[[ PROVIDED INFORMATION open ]]
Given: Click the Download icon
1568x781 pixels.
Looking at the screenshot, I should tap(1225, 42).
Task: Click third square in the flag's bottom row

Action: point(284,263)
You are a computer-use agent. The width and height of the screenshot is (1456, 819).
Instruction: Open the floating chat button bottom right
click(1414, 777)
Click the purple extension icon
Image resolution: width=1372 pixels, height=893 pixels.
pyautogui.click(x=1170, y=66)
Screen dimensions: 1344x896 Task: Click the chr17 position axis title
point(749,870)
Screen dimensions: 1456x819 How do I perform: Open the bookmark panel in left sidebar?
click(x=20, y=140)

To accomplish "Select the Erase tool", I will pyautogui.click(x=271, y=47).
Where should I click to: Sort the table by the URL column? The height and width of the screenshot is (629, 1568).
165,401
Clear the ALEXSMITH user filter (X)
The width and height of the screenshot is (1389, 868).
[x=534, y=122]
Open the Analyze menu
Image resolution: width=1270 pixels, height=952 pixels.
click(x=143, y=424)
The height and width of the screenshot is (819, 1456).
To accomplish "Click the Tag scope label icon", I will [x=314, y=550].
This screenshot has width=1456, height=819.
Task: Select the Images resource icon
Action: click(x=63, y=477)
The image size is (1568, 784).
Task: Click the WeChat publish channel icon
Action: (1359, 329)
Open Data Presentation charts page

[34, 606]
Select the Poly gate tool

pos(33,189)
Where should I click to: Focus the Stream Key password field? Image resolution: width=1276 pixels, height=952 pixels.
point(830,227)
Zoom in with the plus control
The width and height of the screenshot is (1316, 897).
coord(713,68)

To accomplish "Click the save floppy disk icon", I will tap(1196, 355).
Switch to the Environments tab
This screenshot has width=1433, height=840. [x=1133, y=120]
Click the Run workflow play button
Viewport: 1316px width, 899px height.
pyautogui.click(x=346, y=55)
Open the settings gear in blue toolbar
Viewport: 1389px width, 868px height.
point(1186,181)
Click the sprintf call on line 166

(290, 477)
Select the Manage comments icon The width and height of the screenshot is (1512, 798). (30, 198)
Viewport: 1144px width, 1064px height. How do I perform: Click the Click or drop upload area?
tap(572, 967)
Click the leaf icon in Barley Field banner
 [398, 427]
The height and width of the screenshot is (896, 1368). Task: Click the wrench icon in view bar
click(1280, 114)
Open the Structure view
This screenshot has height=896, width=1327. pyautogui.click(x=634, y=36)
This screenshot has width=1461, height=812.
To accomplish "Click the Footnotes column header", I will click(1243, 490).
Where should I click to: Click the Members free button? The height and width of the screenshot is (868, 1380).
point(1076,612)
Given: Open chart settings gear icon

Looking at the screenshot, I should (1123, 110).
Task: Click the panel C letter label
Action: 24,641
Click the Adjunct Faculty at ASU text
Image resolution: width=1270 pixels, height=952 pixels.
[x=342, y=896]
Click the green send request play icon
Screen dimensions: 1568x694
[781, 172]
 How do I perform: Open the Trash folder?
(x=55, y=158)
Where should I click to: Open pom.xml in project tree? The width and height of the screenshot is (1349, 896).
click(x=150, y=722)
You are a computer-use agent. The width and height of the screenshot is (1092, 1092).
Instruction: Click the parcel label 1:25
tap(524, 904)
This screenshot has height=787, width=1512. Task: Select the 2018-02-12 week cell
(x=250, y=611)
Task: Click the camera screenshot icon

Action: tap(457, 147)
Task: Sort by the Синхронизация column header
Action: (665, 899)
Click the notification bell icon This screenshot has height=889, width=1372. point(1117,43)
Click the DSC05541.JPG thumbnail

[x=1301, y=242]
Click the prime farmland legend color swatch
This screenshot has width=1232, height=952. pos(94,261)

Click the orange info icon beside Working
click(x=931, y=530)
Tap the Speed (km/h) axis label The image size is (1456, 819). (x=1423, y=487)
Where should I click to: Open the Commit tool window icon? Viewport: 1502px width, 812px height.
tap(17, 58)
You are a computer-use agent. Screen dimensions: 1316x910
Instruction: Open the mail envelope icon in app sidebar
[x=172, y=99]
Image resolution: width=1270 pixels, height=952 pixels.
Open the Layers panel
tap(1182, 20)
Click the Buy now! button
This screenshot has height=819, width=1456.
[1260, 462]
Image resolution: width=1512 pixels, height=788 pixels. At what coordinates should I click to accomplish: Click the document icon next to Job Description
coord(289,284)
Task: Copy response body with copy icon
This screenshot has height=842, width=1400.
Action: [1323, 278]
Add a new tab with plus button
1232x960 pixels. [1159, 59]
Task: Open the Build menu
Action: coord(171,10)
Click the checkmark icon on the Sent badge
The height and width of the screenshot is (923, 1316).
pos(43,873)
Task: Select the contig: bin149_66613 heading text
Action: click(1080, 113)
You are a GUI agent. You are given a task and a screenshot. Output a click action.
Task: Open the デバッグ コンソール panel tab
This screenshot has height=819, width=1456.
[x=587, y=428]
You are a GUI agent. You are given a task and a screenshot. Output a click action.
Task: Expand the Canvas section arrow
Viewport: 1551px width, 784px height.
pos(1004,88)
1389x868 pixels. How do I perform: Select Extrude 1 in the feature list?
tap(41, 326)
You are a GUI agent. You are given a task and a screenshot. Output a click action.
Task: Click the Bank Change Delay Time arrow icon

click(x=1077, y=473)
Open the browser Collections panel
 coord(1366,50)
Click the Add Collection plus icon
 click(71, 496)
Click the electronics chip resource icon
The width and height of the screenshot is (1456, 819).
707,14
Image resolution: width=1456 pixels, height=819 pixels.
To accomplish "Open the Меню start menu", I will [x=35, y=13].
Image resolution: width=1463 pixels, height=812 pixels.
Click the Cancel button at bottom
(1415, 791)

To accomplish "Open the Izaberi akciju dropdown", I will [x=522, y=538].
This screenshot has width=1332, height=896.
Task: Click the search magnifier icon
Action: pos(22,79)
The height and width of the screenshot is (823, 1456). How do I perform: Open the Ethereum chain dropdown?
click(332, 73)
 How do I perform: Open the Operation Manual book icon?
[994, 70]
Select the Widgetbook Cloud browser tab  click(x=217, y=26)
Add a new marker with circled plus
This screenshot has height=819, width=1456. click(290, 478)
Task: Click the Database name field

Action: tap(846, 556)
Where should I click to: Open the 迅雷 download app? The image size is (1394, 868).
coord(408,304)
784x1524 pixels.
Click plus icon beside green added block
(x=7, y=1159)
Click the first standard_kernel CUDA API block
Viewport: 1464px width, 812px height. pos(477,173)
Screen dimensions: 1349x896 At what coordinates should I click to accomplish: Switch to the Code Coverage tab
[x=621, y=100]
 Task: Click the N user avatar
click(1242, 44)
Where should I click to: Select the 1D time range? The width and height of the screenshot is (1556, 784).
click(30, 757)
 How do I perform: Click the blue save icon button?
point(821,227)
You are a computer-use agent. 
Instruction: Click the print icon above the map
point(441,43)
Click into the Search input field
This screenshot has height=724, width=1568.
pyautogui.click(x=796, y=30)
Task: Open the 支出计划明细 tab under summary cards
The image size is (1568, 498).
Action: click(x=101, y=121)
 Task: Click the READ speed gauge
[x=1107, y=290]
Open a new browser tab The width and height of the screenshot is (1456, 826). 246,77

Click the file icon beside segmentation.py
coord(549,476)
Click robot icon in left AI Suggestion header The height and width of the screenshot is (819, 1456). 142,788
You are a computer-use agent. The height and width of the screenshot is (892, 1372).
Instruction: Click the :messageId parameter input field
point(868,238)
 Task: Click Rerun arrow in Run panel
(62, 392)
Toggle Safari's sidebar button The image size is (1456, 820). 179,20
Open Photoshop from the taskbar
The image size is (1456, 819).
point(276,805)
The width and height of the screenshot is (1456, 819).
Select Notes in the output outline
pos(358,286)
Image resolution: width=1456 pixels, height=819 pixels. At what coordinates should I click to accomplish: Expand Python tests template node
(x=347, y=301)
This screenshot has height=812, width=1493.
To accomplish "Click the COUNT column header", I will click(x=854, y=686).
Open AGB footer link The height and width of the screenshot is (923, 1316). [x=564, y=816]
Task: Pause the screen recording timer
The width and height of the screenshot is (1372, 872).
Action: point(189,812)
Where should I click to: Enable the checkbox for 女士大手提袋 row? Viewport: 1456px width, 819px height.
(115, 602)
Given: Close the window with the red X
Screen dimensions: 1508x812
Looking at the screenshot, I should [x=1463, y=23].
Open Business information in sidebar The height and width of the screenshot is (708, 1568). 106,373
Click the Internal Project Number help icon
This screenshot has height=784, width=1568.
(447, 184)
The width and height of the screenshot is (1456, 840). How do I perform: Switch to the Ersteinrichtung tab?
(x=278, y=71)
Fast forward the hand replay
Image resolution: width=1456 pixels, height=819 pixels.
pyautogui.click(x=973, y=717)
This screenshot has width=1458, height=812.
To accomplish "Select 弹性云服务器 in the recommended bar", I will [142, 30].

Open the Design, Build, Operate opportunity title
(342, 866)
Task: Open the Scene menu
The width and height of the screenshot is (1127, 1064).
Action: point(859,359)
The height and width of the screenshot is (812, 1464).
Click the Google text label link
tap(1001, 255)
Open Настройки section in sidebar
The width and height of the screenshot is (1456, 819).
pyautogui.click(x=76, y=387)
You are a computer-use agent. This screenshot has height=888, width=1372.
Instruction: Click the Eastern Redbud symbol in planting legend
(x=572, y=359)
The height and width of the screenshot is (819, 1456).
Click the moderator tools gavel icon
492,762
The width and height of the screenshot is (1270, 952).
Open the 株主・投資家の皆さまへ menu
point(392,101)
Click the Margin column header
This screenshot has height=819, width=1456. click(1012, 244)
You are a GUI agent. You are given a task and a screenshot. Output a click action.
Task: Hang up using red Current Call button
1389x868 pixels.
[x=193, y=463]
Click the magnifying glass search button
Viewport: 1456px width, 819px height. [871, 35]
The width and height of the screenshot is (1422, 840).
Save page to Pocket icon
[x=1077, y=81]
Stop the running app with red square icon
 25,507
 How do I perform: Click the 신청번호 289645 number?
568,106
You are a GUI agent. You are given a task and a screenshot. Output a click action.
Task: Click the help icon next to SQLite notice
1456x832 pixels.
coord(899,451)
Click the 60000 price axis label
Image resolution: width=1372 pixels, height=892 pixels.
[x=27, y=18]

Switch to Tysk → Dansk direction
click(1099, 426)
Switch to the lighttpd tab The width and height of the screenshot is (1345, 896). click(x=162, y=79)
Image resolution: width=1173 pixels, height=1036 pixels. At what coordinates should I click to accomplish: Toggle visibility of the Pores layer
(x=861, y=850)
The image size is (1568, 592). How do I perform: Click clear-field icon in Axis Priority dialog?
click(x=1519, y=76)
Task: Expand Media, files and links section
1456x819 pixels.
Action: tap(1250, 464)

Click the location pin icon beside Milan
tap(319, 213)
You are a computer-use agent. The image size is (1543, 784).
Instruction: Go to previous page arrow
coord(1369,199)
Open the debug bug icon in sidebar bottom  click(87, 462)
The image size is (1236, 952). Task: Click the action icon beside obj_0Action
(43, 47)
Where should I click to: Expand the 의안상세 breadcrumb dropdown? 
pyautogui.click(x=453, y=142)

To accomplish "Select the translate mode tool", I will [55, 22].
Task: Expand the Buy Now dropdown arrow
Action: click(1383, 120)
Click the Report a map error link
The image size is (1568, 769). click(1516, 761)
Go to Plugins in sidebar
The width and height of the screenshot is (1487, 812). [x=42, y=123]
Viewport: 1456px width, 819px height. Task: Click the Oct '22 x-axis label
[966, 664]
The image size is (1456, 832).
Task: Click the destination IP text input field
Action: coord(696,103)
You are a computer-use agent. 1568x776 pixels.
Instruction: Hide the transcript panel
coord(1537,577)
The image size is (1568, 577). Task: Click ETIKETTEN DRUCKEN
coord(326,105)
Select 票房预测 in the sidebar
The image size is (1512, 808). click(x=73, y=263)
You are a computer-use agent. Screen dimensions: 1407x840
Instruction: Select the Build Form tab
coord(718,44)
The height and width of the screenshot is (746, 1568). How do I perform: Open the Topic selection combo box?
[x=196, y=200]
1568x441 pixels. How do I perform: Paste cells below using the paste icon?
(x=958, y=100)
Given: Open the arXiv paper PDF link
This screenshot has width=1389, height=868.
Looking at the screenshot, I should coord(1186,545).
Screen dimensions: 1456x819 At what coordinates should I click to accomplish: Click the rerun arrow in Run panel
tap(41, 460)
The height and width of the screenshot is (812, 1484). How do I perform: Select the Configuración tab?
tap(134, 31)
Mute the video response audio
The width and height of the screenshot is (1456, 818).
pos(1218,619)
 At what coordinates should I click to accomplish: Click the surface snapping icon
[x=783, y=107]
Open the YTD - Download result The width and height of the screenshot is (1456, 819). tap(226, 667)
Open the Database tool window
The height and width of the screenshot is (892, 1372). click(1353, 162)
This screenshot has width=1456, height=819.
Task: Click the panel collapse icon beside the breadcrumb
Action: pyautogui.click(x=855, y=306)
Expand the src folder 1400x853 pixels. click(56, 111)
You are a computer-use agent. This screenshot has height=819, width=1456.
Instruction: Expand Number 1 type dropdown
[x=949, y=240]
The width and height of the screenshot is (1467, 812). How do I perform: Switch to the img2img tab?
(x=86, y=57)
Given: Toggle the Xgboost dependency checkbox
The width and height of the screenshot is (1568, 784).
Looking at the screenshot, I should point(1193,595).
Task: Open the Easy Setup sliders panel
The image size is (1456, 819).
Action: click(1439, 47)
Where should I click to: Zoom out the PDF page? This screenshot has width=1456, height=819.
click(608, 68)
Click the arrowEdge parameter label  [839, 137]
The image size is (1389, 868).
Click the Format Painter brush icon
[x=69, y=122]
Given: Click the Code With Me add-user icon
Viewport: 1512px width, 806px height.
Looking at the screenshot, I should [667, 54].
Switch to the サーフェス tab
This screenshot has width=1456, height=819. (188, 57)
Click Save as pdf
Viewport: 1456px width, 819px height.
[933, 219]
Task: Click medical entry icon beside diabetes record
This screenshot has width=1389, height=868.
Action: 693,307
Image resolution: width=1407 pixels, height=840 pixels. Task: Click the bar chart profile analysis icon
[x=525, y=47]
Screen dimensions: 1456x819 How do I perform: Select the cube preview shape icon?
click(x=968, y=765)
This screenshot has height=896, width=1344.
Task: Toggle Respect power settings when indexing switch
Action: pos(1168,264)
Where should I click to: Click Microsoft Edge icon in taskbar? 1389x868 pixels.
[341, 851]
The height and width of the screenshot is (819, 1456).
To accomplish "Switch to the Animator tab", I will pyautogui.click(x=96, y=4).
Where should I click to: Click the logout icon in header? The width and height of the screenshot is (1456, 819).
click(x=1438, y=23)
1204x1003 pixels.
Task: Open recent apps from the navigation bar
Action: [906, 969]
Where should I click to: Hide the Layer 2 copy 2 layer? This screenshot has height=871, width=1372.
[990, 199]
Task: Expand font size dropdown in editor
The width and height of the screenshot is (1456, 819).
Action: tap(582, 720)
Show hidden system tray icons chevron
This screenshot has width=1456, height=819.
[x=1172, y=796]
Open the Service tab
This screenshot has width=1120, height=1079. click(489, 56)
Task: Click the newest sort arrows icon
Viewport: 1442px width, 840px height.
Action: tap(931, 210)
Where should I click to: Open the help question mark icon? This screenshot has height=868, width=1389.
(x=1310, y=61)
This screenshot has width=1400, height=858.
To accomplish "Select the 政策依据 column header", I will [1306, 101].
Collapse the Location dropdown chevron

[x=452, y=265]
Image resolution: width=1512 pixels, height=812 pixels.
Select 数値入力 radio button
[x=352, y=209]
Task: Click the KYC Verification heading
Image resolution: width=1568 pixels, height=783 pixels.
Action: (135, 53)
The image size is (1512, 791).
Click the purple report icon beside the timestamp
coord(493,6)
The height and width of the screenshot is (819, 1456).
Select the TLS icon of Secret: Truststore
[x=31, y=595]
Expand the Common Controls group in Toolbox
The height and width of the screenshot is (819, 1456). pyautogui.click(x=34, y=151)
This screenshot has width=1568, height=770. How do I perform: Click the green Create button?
[[ PROVIDED INFORMATION closed ]]
### DIRECTIONS
The answer must contain only the lines from the one with "Image resolution: width=1512 pixels, height=812" to the end of the entries above, each written out exactly.

### EXERCISE RESULT
Image resolution: width=1512 pixels, height=812 pixels.
Select 数値入力 radio button
[x=352, y=209]
Task: Click the KYC Verification heading
Image resolution: width=1568 pixels, height=783 pixels.
Action: (135, 53)
The image size is (1512, 791).
Click the purple report icon beside the timestamp
coord(493,6)
The height and width of the screenshot is (819, 1456).
Select the TLS icon of Secret: Truststore
[x=31, y=595]
Expand the Common Controls group in Toolbox
The height and width of the screenshot is (819, 1456). pyautogui.click(x=34, y=151)
This screenshot has width=1568, height=770. How do I perform: Click the green Create button?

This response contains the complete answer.